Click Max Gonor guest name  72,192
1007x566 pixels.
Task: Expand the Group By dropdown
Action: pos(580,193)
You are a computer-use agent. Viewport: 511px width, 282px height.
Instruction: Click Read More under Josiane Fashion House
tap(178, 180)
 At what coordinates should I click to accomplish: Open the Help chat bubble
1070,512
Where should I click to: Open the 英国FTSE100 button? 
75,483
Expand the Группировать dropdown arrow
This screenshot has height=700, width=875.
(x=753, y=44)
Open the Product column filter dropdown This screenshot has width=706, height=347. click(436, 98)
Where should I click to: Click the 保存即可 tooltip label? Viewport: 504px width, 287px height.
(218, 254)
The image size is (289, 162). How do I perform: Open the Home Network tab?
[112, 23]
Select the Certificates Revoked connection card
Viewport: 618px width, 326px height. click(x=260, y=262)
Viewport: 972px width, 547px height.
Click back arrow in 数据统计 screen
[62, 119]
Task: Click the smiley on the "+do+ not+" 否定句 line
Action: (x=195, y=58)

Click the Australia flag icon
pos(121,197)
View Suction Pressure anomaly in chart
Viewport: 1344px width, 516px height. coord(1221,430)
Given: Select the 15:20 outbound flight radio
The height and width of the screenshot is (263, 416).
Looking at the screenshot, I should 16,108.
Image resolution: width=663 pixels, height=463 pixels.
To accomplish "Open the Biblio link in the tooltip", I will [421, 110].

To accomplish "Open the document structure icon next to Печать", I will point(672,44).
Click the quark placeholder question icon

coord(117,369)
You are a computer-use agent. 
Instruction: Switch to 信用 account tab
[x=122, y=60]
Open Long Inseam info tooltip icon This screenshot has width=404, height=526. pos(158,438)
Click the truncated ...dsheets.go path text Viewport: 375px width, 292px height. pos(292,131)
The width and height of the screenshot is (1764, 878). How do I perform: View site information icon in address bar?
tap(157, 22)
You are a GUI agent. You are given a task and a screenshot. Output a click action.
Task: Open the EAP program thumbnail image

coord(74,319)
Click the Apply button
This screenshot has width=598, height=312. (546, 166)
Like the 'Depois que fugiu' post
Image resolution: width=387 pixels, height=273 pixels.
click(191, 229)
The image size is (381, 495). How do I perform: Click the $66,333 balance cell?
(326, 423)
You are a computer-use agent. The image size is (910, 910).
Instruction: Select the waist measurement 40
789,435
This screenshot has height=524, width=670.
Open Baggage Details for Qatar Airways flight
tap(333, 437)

++++

HOW TO COMPLETE THIS TASK:
Would you filter the entries above and keep each line that has the word "will"?

SOLUTION TO THIS EXERCISE:
To accomplish "Open the Biblio link in the tooltip", I will [421, 110].
To accomplish "Open the document structure icon next to Печать", I will point(672,44).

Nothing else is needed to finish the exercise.